Putative endogenous mediators of preconditioning‐induced ischemic tolerance in rat brain identified by genomic and proteomic analysis

In brain, a brief ischemic episode induces protection against a subsequent severe ischemic insult. This phenomenon is known as preconditioning‐induced neural ischemic tolerance. An understanding of the molecular mechanisms leading to preconditioning helps in identifying potential therapeutic targets for preventing the post‐stroke brain damage. The present study conducted the genomic and proteomic analysis of adult rat brain as a function of time following preconditioning induced by a 10‐min transient middle cerebral artery (MCA) occlusion. GeneChip analysis showed induction of 40 putative neuroprotective transcripts between 3 to 72 h after preconditioning.
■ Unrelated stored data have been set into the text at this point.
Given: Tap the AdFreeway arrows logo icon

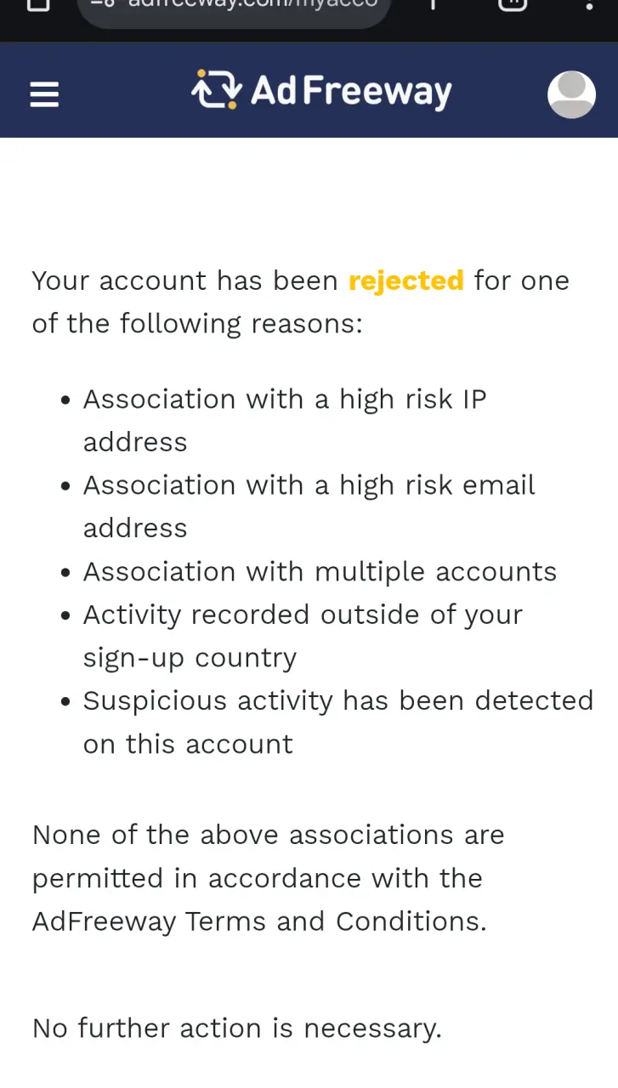Looking at the screenshot, I should (216, 90).
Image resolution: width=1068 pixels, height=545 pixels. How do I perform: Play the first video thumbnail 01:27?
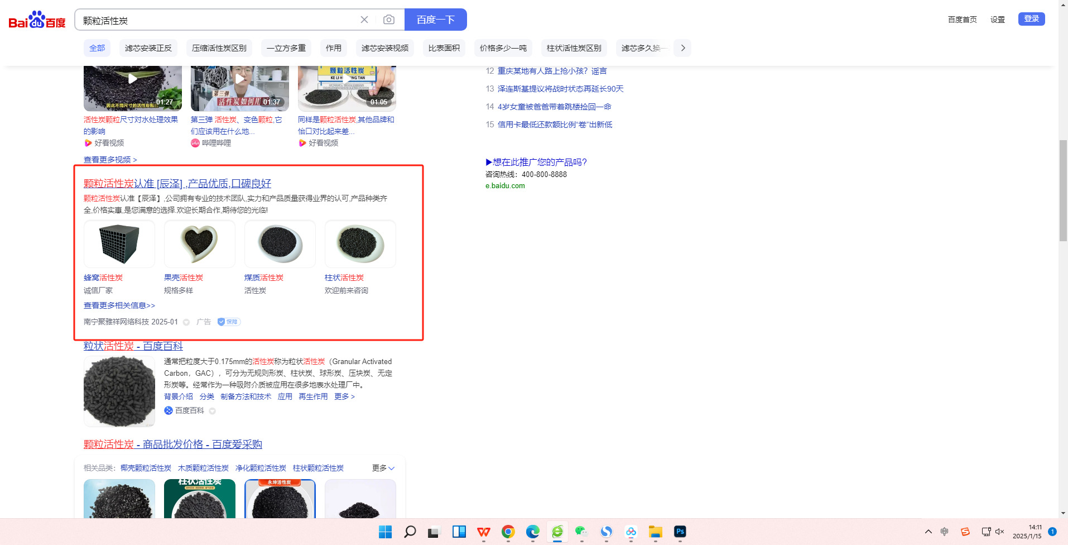point(132,80)
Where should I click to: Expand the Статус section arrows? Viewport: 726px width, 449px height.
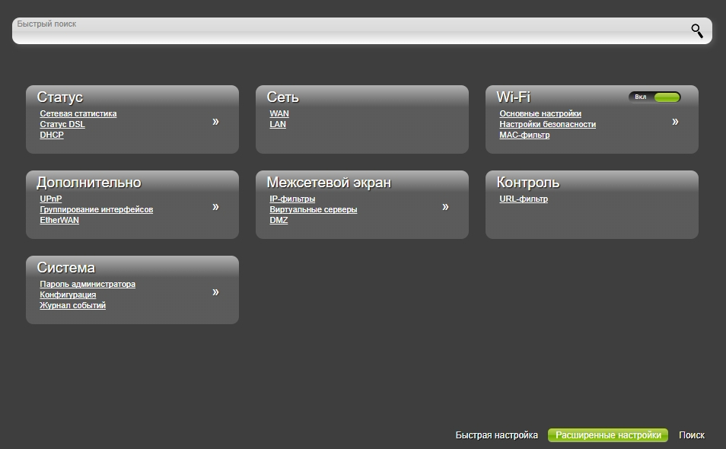tap(215, 122)
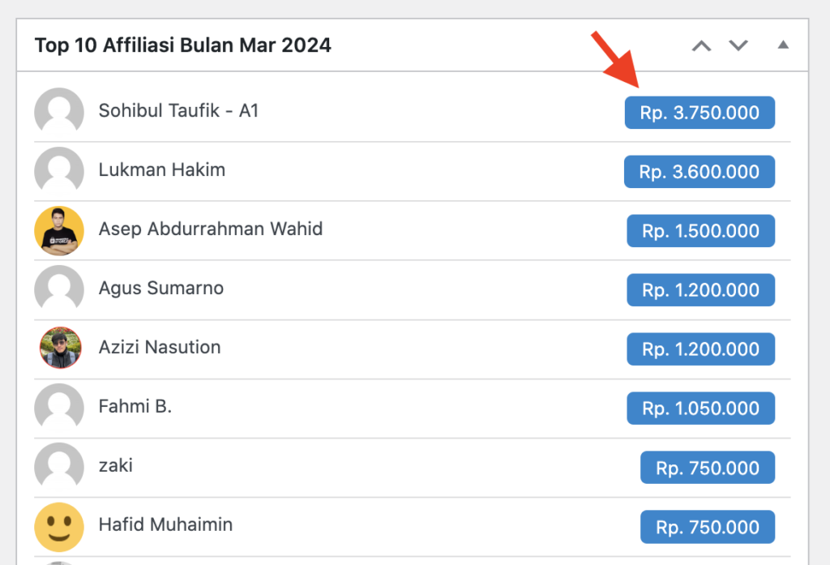Click Fahmi B.'s Rp. 1.050.000 badge
Image resolution: width=830 pixels, height=565 pixels.
point(701,409)
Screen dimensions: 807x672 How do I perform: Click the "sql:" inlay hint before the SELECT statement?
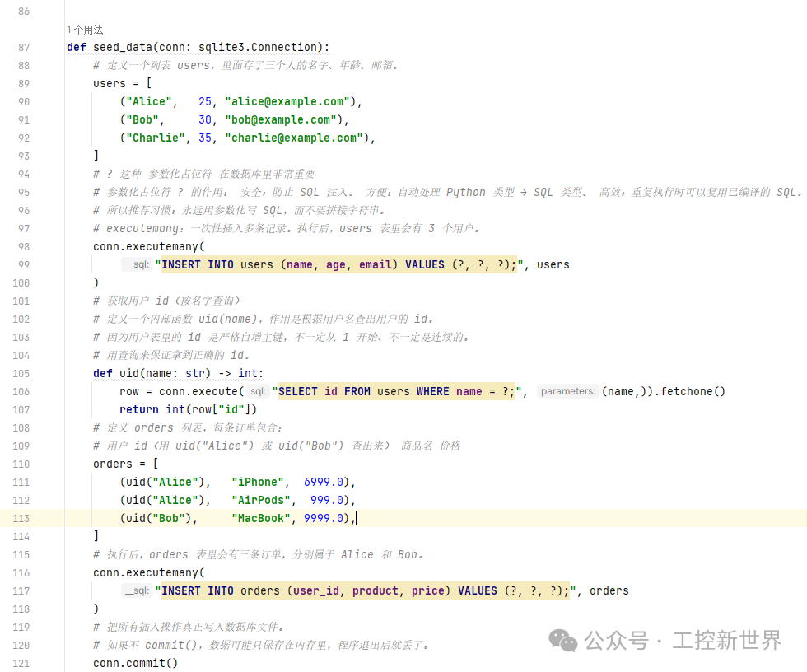coord(258,392)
These included heat‐shock proteins, heme oxygenases, metallothioneins, signal transduction mediators, transcription factors, ion channels and apoptosis/plasticity‐related transcripts. Real‐time PCR confirmed the GeneChip data for the transcripts up‐regulated after preconditioning. Two‐dimensional gel electrophoresis combined with MALDI‐TOF analysis showed increased expression of HSP70, HSP27, HSP90, guanylyl cyclase, muskelin, platelet activating factor receptor and β‐actin at 24 h after preconditioning. HSP70 protein induction after preconditioning was localized in the cortical pyramidal neurons. The infarct volume induced by focal ischemia (1‐h MCA occlusion) was significantly smaller (by 38 ± 7%, p  < 0.05) in rats subjected to preconditioning 3 days before the insult. Preconditioning also prevented several gene expression changes induced by focal ischemia.